The cookie-replacement industry. The goal is a stable cross-device, cross-site, cross-channel identifier rooted in something the user provided once.

- **Hashed email (HEM)** — SHA-256 (and MD5 / SHA-1 historically) of a normalized email address. Treated as pseudonymous in industry, but it is deterministic — anyone who has the email and the same normalization can compute the hash.
- **Unified ID 2.0 (UID2)** — open-source framework. The user's email is salted, hashed, and encrypted into a token; tokens rotate. Promoted by The Trade Desk; widely integrated by SSPs, DSPs, and CDPs.
- **ID5** — probabilistic + deterministic universal ID for ad bidstream.
- **LiveRamp RampID / ATS (Authenticated Traffic Solution)** — RampID is a pseudonymous person-level identifier resolved from offline PII (name, postal address, email, phone) via LiveRamp's AbiliTec graph. ATS exchanges a publisher-side hashed email for a RampID at page load. Cross-walks to UID2 are standard.
- **Other universal IDs** — The Trade Desk's EUID (EU-only), Criteo ID for Exchanges, Lotame Panorama ID, Merkle Merkury, Epsilon CORE ID, Neustar Fabrick.
- **Probabilistic device graphs** — match devices by IP + UA + visit timing without a deterministic key. Mostly a fallback now.
- **Customer Match / Audience Match** — advertiser uploads hashed emails/phones; the platform matches against its logged-in user base.
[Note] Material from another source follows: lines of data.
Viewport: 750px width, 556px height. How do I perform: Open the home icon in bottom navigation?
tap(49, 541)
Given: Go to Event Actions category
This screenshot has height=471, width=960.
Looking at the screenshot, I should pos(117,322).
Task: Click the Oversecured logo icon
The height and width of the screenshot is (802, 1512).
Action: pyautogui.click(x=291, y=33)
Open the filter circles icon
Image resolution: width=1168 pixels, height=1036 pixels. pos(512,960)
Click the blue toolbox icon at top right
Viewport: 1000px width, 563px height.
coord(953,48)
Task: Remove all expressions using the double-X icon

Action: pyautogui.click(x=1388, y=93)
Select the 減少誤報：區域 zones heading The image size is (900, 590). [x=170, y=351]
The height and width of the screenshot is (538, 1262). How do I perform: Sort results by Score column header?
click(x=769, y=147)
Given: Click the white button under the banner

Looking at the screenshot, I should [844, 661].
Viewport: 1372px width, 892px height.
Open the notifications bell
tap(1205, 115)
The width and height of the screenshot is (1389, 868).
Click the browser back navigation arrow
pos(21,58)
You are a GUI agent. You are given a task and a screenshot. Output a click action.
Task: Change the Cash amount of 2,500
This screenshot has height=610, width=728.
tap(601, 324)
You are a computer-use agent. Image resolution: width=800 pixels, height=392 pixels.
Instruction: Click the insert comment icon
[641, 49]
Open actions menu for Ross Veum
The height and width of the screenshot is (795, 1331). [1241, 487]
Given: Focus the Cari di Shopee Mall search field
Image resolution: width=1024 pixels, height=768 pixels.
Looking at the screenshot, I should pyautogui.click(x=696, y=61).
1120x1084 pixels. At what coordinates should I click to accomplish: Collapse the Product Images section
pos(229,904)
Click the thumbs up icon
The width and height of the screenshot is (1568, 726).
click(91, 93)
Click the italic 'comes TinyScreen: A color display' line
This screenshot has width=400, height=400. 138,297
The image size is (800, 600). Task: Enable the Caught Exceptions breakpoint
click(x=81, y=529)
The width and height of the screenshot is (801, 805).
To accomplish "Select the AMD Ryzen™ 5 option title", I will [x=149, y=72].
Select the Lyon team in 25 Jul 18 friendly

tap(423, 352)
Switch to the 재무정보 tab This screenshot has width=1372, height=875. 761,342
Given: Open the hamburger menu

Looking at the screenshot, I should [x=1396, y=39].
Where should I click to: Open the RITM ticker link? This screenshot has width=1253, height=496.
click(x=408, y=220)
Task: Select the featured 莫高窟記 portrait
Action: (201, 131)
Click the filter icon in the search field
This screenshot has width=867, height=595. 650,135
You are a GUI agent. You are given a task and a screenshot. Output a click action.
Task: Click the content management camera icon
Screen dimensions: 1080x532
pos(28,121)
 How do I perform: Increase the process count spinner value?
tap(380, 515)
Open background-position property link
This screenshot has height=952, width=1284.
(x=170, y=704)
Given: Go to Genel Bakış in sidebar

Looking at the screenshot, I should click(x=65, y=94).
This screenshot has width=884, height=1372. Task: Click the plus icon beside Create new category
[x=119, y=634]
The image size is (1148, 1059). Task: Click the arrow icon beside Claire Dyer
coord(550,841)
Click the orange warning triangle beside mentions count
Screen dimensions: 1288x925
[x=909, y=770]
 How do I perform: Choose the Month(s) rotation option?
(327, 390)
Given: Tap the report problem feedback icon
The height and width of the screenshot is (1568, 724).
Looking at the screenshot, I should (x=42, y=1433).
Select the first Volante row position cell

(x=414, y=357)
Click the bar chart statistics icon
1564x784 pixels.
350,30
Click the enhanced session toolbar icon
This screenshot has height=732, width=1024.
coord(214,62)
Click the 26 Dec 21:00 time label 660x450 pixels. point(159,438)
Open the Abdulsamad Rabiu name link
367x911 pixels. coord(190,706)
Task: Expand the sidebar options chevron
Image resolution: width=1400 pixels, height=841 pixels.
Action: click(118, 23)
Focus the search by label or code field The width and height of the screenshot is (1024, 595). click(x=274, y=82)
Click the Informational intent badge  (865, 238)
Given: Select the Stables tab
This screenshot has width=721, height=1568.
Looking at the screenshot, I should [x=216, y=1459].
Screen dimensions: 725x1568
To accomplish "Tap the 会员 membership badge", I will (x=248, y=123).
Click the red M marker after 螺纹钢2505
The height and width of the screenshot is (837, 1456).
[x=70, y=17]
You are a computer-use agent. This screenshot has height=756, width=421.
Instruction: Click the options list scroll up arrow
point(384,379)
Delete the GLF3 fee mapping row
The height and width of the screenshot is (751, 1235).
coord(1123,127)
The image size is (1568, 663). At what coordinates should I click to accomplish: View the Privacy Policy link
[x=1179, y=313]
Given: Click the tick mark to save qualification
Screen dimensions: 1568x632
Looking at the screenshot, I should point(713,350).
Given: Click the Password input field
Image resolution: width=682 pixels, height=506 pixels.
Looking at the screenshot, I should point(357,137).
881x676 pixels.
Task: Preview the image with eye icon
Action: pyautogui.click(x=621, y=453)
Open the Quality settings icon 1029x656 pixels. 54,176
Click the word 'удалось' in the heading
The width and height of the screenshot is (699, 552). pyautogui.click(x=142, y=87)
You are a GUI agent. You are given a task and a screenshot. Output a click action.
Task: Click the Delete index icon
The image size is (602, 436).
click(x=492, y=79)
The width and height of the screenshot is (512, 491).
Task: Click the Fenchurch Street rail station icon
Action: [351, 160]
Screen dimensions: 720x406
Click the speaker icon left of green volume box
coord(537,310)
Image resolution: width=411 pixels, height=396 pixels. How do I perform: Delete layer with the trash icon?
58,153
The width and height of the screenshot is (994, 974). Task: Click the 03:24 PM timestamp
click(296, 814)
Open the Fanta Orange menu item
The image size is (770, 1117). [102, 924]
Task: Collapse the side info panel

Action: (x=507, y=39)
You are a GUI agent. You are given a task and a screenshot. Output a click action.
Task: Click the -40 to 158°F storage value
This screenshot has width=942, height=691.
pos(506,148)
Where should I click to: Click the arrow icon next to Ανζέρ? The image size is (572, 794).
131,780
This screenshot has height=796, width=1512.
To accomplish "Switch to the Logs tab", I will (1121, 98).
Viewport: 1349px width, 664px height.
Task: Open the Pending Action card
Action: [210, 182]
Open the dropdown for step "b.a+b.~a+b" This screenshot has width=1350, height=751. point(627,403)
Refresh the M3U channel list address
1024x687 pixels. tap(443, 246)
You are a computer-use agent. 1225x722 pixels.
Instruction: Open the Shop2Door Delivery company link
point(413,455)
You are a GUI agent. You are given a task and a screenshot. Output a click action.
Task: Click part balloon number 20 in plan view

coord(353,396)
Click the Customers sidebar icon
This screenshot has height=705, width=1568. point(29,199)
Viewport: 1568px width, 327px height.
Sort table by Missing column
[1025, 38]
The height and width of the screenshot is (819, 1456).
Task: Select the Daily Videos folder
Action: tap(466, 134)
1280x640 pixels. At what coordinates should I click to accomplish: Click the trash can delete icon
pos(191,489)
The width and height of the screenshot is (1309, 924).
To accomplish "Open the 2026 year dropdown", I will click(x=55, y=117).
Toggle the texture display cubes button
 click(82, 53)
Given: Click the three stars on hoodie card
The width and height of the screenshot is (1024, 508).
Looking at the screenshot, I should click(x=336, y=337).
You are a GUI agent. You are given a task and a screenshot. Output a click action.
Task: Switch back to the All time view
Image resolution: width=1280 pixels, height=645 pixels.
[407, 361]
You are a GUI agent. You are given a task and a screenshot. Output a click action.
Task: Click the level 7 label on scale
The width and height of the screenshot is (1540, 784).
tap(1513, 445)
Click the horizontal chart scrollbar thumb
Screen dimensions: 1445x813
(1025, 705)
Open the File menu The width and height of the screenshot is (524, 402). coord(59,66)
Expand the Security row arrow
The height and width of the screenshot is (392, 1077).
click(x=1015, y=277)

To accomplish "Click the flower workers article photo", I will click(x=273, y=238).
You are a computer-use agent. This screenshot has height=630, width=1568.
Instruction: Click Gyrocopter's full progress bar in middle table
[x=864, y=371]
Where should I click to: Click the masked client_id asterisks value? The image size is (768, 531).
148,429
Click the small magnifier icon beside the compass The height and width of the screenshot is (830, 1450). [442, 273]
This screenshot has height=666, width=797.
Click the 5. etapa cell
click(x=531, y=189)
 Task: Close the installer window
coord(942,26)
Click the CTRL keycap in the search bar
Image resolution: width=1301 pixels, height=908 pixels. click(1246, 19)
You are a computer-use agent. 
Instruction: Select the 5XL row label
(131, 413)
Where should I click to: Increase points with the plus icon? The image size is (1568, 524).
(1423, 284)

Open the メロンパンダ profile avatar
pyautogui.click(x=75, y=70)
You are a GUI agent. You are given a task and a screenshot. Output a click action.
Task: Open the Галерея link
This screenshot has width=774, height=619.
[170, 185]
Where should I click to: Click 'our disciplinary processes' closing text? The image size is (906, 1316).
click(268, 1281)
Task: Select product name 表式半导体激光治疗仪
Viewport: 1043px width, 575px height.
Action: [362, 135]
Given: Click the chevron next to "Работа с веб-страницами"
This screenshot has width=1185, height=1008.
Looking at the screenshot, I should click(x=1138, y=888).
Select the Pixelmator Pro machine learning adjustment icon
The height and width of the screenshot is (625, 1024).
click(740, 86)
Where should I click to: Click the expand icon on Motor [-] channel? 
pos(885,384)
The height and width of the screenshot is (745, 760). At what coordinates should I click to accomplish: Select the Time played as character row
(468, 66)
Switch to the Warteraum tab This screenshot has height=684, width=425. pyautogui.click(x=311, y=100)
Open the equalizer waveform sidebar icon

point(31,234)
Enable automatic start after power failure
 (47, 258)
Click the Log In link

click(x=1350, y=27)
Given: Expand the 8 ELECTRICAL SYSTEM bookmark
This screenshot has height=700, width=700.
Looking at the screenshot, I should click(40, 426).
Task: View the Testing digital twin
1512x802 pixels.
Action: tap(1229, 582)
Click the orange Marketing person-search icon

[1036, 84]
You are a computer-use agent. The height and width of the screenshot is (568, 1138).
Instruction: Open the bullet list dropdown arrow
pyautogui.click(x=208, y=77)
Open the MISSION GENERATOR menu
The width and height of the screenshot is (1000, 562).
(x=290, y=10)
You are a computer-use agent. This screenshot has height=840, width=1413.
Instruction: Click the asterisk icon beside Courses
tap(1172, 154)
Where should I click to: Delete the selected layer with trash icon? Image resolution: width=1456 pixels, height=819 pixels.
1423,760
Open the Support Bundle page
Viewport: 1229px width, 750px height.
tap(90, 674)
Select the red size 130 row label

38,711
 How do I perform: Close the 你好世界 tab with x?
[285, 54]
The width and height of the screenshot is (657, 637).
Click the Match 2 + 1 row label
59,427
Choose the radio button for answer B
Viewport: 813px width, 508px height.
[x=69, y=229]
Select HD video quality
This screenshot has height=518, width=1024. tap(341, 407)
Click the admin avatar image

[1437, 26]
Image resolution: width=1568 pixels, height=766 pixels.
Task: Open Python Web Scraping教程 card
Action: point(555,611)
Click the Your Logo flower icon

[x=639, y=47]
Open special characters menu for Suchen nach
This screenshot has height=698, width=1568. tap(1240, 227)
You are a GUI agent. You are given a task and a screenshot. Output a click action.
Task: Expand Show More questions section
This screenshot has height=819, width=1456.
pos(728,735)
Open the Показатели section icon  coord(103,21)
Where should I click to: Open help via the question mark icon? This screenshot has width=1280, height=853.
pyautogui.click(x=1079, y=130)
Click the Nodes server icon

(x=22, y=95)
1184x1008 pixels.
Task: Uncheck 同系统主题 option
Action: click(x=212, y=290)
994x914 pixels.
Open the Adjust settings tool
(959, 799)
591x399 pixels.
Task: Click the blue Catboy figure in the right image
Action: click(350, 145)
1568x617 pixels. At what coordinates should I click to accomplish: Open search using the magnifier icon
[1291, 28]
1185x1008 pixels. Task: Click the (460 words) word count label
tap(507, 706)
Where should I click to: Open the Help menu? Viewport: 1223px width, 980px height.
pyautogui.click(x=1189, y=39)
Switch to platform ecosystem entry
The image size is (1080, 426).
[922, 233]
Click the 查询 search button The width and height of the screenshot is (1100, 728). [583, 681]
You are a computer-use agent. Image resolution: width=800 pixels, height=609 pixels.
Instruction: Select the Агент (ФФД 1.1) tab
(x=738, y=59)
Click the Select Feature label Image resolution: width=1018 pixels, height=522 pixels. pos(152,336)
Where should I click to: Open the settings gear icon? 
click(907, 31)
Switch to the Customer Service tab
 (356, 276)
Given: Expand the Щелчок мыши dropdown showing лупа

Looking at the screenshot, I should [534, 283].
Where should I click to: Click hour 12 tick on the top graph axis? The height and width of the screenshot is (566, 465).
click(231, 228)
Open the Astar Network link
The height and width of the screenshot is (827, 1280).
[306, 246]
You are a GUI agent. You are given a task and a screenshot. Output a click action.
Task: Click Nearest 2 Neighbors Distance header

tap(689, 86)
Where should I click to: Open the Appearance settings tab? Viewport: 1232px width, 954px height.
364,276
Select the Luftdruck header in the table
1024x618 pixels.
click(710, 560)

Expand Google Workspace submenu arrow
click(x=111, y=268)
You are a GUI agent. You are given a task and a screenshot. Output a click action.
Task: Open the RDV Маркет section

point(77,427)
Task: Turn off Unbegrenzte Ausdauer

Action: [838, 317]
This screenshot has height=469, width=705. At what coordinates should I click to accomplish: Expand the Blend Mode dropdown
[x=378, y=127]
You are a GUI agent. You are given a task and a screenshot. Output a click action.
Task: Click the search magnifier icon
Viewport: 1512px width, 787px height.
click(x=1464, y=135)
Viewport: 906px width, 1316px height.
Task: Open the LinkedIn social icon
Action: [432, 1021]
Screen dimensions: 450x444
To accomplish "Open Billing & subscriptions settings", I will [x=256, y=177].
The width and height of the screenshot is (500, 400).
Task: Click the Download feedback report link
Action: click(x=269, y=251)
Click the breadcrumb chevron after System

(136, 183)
Available on Google, Meta, LinkedIn, X, TikTok, Amazon, Snap.
- **Data clean rooms** — Google Ads Data Hub, Amazon Marketing Cloud, Snowflake/LiveRamp/Habu rooms — two parties join their identity graphs without exporting raw PII to each other.

---

## 7. First-party / account-based collection

The strongest signal is the one the user volunteers.

- **Login identity** (email, phone, social ID).
- **Newsletter and account signup forms.**
- **Loyalty programs** — barcode/email at point of sale ties offline purchases to the online graph.
- **CRM / CDP ingestion** — Salesforce, Segment, Rudderstack, mParticle, Hightouch.
- **Customer support transcripts, chat logs, voice calls** (now often transcribed and embedded).
- **Survey/quiz funnels** — gather declared preferences + email.
- **In-product telemetry** — feature flags, A/B-test cohort, error reports.

---

## 8. Server-side and "post-cookie" tracking

The shift since ~2022. Instead of the browser pinging the ad network, the site's own server pings the ad network's API.

- **Meta Conversions API (CAPI)** — server-to-server event ingestion. Standard practice in 2026 alongside the Pixel; the two are deduplicated by `event_id`. Recovers events that ad blockers and ITP suppress.
- **Google Enhanced Conversions / Google Ads API / GA4 Measurement Protocol** — same pattern.
- **TikTok Events API**, **LinkedIn Conversions API**, **Pinterest Conversions API**, **Snap CAPI**, **X/Twitter CAPI**, **Reddit CAPI** — every major ad network now has one.
- **Server-side Google Tag Manager (sGTM)** — a customer-controlled tagging server (often on a first-party subdomain) that receives browser events and fans them out to ad networks server-side. Also used to set first-party cookies with longer lifetimes than browser-set ones.
- **Reverse proxy + first-party tag hosting** — `cdn.site.com/track.js` proxied to a vendor's CDN to dodge blocklists.
- **Data warehouse activation** — Reverse-ETL (Hightouch, Census) syncs Snowflake/BigQuery audiences directly to ad platforms via Customer Match.
- **Event collectors** — Snowplow, Jitsu, RudderStack — self-hosted analytics stacks that the site fully controls.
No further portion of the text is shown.